Friday, 9 March 2012

Music, novels and misunderstanding




Sometimes there's just so much a person could write about*... but today all I will offer you is a quote from the book “Everything is Illuminated” by Jonathan Safran Foer (2002). I read the book this week... which means I'm a bit late to it, I suppose, as it's ten years old already (and that means it's already been the hot new book... and the totally cold don't-be-seen-with-it book... as here... so it's probably due for a rebirth around now). I picked it up (from the library... and they only had it in large print... my first time...) mainly because after reading about his later book “Extremely Loud and Incredibly Close” (the film of that one being up for Oscar this year) I thought “oh heck, I haven't even read the first one yet!”. But now I have. Cultural honour is preserved.

* _Recorded data_:
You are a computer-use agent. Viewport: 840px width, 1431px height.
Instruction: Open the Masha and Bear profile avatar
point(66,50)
---
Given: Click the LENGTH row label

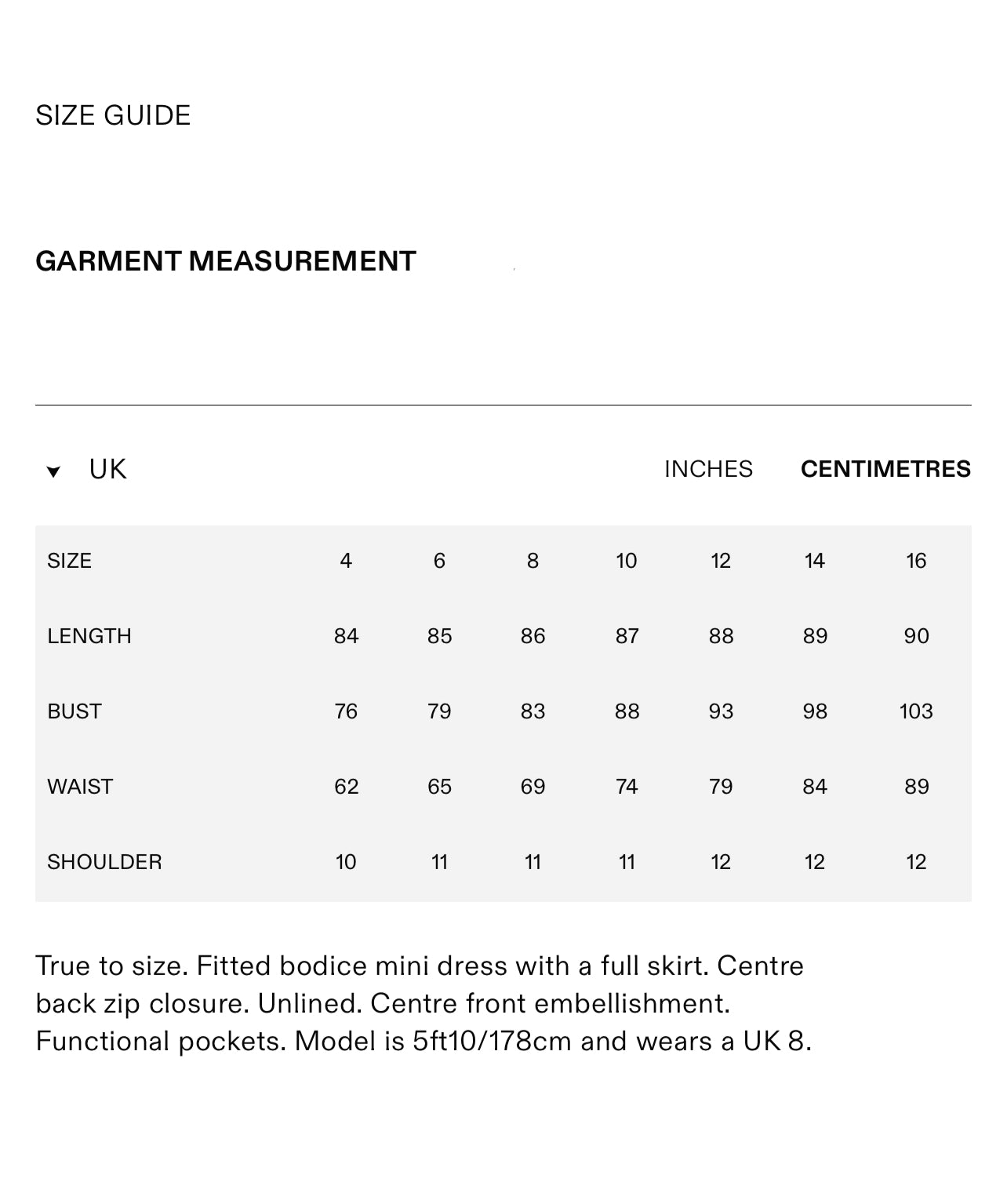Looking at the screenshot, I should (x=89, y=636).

* _What this exercise asks_:
(A) Can you print the blog post from "Music, novels and" up to and including "honour is preserved."?
(B) Can you output, word for word, only the lines of the entries from the line with "You are a computer-use" up to and including the line with "point(66,50)"?
The blog post and the entries are unrelated to each other.

* _Answers for the exercise_:
(A)
Music, novels and misunderstanding




Sometimes there's just so much a person could write about*... but today all I will offer you is a quote from the book “Everything is Illuminated” by Jonathan Safran Foer (2002). I read the book this week... which means I'm a bit late to it, I suppose, as it's ten years old already (and that means it's already been the hot new book... and the totally cold don't-be-seen-with-it book... as here... so it's probably due for a rebirth around now). I picked it up (from the library... and they only had it in large print... my first time...) mainly because after reading about his later book “Extremely Loud and Incredibly Close” (the film of that one being up for Oscar this year) I thought “oh heck, I haven't even read the first one yet!”. But now I have. Cultural honour is preserved.

(B)
You are a computer-use agent. Viewport: 840px width, 1431px height.
Instruction: Open the Masha and Bear profile avatar
point(66,50)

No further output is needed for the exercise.